Tobirama was sitting on his bed tackling with his thoughts and the blurry memories which were running none ending on his mind. as he reviewed the memories he could feel a faint pain on the imaginary injured spots of body; well no one could blame him, after all he had been under a Genjutsu for a quite long time. sometimes mental problems can be worse than physical ones... i shall correct my self, mental problems are always worse than the physical problems! at times, your mental health can be perfect while your physical health is terrible; but... but you can never have a heathy body when you don't have a healthy soul. with an unhealthy soul comes the great physical problems such as cancer, insomnia and...
so this is my advice to you, first mental and second physical health.
Tobirama spent about a half an hour for collecting his thoughts and reviewing the miserable memories, he didn't took his gaze of the ground at that time not even for once he was drowned in his painful memories. it was just too much to take in; it was painful, painful for his heart. was he really a scum? just a heavy burden to his big dear brother? was he an actual monster? a person who everybody hates? it's been a very long time his mind had been wandering with this thoughts but again he would always push those thoughts away trying to not thinking about them. he just denied those facts, he had always ran away from his problems and now he was repeating it right now again too. sometimes he didn't think he deserved to eat, he thought it was such a waste to feed himself. he didn't even deserved such a good brother like Hashirama, he was just a reckless little brat who hadn't even noticed when the two Uchiha's broke into his room. he was useless... he spent another hour on finding out how all of the worlds problems were all his fault, the thing that he was used to doing or it would probably be better to say he was over thinking again; but he was going to change it all, he was going to change himself, he was going to become stronger, smarter and more useful; he was going to become independent... a soft knock brought him back to reality were the tricky world was waiting for him; why? nobody knew. maybe the world would kill him or it would play another one of it's filthy tricks on Tobirama to keep him from improving and growing or maybe surprise him with a bit fortunate events for today. as i said nobody knows. Tobirama remembered that he hadn't answered yet, so he said:


T: come in.

I: i brought you something to eat.

Tobirama looked at the tray of food with a blank remembering what he had been just thinking about it. it was a waist to feed him... but if he didn't eat, he wouldn't survive to become a better person; so he responded:


T: thank you.

I: no problem!

T: oh and i think I'm ready to talk to Madara... after my meal.

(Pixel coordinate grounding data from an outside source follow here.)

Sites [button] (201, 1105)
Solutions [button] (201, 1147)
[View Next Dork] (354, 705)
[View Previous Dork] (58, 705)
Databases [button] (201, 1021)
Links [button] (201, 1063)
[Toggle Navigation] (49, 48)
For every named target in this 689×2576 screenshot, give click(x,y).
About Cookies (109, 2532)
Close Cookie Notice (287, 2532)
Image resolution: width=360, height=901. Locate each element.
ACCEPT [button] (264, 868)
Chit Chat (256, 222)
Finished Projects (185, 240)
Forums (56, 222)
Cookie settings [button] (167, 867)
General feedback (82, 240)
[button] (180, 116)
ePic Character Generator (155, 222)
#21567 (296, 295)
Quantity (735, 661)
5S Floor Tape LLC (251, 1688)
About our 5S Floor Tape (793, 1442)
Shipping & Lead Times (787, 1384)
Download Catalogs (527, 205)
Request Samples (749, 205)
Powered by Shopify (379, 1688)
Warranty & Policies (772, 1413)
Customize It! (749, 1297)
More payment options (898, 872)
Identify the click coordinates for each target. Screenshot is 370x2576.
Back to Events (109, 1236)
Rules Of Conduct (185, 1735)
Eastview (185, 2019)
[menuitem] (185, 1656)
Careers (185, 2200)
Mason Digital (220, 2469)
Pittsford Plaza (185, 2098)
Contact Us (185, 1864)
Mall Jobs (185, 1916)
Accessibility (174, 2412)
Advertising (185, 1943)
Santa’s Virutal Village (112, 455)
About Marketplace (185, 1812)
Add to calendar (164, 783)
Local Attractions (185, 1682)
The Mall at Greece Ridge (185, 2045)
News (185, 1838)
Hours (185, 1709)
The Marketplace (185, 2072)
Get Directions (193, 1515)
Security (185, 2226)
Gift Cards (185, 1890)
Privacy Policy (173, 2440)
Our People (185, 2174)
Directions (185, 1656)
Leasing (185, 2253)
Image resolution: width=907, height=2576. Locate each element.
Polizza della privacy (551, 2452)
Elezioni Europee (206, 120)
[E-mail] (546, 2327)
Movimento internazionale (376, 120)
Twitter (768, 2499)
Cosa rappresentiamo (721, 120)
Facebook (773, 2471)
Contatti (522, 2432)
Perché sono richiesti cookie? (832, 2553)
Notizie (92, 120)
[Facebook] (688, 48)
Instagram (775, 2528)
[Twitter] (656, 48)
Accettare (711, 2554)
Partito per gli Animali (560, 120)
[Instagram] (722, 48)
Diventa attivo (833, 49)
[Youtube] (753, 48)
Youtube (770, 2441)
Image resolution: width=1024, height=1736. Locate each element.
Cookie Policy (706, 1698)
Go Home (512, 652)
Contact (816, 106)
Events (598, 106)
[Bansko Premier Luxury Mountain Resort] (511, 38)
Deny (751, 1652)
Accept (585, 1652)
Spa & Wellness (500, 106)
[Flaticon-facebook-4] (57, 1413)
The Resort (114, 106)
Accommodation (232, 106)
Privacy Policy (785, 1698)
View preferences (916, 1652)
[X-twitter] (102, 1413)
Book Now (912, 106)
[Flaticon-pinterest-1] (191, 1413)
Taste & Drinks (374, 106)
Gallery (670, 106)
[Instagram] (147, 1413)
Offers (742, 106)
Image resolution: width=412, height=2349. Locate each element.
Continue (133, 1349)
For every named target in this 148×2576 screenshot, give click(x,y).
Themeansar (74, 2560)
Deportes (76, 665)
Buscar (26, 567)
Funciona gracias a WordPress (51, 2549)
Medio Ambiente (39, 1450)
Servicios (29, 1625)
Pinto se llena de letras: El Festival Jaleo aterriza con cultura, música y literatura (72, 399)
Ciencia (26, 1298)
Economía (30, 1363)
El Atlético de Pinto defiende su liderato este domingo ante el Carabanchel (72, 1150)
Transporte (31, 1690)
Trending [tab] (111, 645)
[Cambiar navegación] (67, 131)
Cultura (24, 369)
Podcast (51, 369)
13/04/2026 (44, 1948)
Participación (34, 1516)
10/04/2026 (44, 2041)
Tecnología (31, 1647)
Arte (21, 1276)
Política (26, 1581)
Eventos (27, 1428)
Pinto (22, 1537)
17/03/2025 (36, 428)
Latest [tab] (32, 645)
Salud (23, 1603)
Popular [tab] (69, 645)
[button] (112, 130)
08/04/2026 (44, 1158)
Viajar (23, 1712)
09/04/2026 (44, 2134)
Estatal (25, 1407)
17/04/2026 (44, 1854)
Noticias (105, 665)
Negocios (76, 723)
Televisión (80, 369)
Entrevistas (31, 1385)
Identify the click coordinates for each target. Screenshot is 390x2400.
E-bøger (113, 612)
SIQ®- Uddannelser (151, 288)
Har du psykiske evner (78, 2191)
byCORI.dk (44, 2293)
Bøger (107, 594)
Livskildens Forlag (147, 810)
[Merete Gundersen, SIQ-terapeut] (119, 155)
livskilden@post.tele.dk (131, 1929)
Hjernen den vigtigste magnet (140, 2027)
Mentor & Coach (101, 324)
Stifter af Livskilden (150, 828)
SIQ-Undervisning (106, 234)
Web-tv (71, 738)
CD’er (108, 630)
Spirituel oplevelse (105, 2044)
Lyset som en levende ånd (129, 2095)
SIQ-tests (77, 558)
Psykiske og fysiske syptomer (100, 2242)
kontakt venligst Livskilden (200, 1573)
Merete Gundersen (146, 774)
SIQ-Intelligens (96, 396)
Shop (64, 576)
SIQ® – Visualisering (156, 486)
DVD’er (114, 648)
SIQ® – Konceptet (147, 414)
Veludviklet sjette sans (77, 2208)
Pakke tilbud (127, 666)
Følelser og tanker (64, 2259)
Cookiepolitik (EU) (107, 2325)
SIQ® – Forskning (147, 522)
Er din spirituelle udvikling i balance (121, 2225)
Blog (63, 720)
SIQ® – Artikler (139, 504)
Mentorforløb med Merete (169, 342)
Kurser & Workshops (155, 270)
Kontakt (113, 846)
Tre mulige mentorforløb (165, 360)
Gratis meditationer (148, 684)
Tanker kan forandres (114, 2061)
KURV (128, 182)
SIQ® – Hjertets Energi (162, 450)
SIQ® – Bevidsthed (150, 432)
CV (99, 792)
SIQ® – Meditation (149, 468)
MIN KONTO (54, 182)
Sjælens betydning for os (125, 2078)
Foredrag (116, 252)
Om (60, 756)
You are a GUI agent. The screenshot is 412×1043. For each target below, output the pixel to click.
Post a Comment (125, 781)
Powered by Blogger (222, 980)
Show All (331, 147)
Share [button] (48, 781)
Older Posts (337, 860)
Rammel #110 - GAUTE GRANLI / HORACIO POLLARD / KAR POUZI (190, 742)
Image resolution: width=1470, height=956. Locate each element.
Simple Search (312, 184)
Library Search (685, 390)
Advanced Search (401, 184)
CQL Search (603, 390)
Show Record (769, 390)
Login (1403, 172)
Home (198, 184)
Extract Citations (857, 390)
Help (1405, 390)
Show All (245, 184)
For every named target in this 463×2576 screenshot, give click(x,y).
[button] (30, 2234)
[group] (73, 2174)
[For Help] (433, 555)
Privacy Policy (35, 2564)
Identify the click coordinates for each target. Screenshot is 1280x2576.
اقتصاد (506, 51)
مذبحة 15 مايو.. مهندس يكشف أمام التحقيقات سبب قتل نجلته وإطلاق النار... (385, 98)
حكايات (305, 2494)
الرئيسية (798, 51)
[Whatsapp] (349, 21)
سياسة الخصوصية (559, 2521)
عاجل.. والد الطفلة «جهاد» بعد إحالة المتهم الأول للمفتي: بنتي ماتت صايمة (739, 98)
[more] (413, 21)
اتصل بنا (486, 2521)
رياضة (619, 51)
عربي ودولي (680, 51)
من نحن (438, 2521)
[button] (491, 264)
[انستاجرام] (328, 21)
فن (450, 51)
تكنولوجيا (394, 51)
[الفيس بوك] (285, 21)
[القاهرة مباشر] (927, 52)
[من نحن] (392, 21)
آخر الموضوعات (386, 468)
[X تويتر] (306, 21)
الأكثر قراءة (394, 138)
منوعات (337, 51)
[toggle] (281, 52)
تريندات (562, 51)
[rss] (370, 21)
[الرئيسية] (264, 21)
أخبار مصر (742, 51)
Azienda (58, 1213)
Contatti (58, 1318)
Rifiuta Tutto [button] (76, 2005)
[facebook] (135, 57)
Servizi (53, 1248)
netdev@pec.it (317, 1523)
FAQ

I: really?! how wonderful! haha! okay okay eat the meal already! i want to get this over with! bye!~

Izuna went out of the room knowing that something was definitely off with Tobirama, but he decided to not disturb the paled skin Senju and let him be.
Tobirama started eating the food in front of him. ' i guess I'll just let him and Madara solve the problem somehow, i should report tis to Hashi!~ '

<Madara's pov>

i couldn't eat. my chest was aching from the thick guilt bubbling up in it. even if everyone forgive me for everything I've done, i can't look at their face without shame and pity. those bastard criminals who killed our parents surely knew how to Prevent peace and start war... what if all of thise events were planned? what if they were intending to...
suddenly without knocking Izuna rushed in; i can swear my soul left my body for a moment!